Handling File Uploads
Researching the ways to handle file uploads to web servers, we mainly found two ways. On is the basic upload process we discussed in the previous section. If we use this approach, it is recommended to set a maximum upload size limit to around 20-30 MB to keep things simple and effective. But for us, that was not an option, as a developer tool limiting our users and would be unsuitable for various applications.
The next method that we found was the chunked upload process. Which was efficient, less resource-intensive, and in case of failure, would support resumable upload. Which meant we could use this for smaller as well as huge files. And that is what we decided to implement in Appwrite 0.13 to power our developers. In the next section, we will look into how this method works and its efficiency.

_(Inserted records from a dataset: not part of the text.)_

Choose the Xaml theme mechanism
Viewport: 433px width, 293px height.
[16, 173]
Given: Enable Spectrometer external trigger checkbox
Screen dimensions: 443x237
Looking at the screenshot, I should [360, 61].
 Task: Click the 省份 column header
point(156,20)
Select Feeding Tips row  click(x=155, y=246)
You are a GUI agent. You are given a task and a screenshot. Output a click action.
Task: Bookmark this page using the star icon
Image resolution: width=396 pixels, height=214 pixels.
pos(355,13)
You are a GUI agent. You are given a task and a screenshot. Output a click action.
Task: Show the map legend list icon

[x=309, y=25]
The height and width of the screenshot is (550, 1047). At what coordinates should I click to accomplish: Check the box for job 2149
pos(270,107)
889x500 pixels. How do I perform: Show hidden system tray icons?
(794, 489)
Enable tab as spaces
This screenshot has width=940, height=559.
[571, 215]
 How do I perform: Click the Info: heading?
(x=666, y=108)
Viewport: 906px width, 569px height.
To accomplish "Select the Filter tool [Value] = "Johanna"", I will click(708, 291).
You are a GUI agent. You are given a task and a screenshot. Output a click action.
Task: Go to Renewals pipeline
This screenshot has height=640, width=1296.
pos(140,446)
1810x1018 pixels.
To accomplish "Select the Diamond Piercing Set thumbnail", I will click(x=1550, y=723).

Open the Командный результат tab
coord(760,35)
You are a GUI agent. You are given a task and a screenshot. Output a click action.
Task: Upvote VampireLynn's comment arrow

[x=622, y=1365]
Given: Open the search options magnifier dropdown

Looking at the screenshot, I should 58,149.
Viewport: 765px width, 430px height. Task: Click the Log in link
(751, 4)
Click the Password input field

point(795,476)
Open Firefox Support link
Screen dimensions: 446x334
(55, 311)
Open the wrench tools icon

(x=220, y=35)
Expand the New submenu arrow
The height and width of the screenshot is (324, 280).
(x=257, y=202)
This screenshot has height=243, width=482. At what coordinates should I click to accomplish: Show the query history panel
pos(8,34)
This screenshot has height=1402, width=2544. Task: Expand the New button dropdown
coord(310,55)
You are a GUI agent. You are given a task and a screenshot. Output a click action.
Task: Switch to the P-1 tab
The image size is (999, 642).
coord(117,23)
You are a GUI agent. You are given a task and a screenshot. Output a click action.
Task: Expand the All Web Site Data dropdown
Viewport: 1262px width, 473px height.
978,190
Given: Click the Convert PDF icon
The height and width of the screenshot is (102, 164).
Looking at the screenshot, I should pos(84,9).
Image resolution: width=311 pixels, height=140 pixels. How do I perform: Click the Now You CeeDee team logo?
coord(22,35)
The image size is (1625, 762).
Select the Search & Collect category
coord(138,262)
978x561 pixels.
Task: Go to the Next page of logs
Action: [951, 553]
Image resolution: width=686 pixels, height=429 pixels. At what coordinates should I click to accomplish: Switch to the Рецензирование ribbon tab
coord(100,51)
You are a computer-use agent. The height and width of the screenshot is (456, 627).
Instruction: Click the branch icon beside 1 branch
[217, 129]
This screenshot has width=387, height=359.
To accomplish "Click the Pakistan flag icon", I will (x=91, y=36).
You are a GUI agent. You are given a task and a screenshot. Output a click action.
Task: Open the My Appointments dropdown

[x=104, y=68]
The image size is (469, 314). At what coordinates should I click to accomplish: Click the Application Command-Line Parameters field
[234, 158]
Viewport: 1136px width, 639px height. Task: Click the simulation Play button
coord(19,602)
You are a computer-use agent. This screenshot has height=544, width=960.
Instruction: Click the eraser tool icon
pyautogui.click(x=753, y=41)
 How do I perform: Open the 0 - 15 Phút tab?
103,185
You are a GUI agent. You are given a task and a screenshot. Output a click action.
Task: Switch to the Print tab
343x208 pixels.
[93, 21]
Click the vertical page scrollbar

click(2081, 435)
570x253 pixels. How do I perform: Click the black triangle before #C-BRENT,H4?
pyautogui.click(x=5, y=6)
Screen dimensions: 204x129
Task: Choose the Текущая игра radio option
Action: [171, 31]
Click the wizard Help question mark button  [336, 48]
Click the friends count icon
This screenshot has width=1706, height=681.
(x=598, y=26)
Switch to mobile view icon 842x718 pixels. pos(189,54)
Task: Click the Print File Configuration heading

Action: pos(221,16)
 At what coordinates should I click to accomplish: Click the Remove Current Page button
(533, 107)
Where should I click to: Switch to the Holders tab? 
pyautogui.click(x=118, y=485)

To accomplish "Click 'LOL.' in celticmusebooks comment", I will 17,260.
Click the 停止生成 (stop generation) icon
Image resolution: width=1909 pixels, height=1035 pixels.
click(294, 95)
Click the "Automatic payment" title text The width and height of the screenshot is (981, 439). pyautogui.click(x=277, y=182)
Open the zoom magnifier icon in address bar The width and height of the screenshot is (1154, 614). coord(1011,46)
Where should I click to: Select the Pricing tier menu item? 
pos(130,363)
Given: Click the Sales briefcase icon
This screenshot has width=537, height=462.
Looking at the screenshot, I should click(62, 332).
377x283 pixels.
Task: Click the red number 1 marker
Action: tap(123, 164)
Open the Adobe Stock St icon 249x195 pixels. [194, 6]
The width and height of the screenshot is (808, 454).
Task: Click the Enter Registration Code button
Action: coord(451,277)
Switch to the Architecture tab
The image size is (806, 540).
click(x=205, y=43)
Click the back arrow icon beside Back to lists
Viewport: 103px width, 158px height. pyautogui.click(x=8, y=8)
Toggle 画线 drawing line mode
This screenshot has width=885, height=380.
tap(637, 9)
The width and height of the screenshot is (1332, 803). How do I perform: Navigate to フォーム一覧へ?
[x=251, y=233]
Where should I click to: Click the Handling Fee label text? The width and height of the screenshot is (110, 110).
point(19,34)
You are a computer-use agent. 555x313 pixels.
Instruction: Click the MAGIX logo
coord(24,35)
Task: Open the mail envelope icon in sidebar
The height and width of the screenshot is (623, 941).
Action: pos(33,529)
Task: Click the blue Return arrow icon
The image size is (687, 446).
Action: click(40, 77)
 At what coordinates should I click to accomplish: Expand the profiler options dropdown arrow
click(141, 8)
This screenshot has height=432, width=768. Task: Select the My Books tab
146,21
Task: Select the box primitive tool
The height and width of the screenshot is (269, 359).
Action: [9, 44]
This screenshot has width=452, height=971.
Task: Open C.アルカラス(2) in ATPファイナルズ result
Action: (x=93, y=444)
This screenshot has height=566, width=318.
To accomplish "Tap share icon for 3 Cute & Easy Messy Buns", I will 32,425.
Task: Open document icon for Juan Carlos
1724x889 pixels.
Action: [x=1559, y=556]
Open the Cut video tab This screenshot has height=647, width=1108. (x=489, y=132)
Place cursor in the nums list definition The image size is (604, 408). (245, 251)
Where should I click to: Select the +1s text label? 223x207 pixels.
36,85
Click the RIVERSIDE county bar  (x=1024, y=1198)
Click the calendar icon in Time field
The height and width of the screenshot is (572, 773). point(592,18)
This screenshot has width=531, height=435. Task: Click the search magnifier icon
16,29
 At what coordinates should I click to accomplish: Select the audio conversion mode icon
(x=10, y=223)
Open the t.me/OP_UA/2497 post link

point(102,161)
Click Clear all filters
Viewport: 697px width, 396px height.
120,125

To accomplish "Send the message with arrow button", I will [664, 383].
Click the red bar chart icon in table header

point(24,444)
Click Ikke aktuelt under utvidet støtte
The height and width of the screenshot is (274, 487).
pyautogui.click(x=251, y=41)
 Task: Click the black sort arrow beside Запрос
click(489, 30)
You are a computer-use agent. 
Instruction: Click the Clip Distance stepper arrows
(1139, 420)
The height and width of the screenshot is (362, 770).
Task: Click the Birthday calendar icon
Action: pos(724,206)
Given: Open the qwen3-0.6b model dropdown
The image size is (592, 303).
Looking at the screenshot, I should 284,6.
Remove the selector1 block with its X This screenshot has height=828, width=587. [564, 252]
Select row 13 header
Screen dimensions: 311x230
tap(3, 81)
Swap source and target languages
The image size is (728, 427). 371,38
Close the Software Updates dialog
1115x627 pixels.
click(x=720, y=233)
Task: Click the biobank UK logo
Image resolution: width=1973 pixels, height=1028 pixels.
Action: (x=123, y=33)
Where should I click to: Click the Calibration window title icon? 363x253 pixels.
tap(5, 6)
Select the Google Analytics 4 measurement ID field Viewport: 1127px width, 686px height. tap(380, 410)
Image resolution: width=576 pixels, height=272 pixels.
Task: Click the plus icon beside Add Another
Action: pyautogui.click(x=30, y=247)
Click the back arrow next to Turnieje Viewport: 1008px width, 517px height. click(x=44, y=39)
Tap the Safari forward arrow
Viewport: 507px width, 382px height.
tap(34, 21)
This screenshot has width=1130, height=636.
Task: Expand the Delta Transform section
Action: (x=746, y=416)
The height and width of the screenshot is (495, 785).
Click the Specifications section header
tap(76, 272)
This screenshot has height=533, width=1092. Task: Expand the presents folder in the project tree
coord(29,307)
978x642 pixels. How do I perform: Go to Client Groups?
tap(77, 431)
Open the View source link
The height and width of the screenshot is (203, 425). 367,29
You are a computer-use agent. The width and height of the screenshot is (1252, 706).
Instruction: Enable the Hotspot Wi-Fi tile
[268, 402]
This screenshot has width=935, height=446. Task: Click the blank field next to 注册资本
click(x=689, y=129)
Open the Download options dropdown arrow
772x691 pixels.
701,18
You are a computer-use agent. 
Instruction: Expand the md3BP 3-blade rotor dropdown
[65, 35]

Chunking and Content Range
Until a specific file size, it is okay to use the simple file upload approach. However, when the file size grows, it is recommended to use chunked upload. So how do we upload files using chunks? In this method, we don’t send the whole file in a single request; we instead send a chunk (a part of the file) and make multiple requests with each part. The benefit is that the server doesn’t have to receive the whole file at once but rather receives small chunks. This makes both the upload process and server responsive. Also, we can only upload those chunks that failed; we don’t have to upload the whole file again. This makes uploading large files efficiently, even over unstable connections. Also, this opens up another possibility to upload multiple chunks in parallel, making the upload process much faster if the network bandwidth allows. While sending each chunk, we set the associated content-range header. The server uses the content-range header to determine the total chunks uploaded and part of the file the chunk belongs to. The content-range header is defined in the HTTP specification. The syntax is defined as the following
Content-Range: <unit> <range-start>-<range-end>/<size>
Content-Range: <unit> <range-start>-<range-end>/*
Content-Range: <unit> */<size>
We need to set the unit, generally in bytes, and then the range-start is the start offset of this chunk and range-end is the end offset of this chunk, and finally, the size is the total size of the file. The value of range-start, range-end, and size must be in the unit provided. These headers in each chunk will tell the server exactly how to combine the chunks to get the original file. Now that we know how the chunked upload process works let’s see how we can make the upload process resumable in the next section.
Resumable Upload
With the implementation of chunked upload, it is relatively easy to implement resumable uploads. To make it happen, we can track each successful chunk uploaded and each that has failed during upload. Whenever the upload process stops in between, we will record all the successfully uploaded chunks. Next time, we can start the upload process only for the remaining chunks. This makes it very easy to upload large files over an unstable connection as we can upload small chunks and only upload failed and remaining chunks with as many retries as possible.
Conclusion
Handling file uploads reliably and efficiently can be challenging. We saw in this article that we have two ways of uploading files: one, we upload the whole file in a single request, and another where we upload a file in smaller chunks. We should use the first approach for smaller file sizes, maybe up to 20-30MB, and for any file larger than that, it's best to implement a chunked upload to make the upload process reliable and efficient. We hope this article will be helpful to anyone trying to build an upload service. However, if you are using Appwrite, you will not have to think about all these things. Appwrite handles everything internally to provide reliable and efficient storage service to upload and manage files.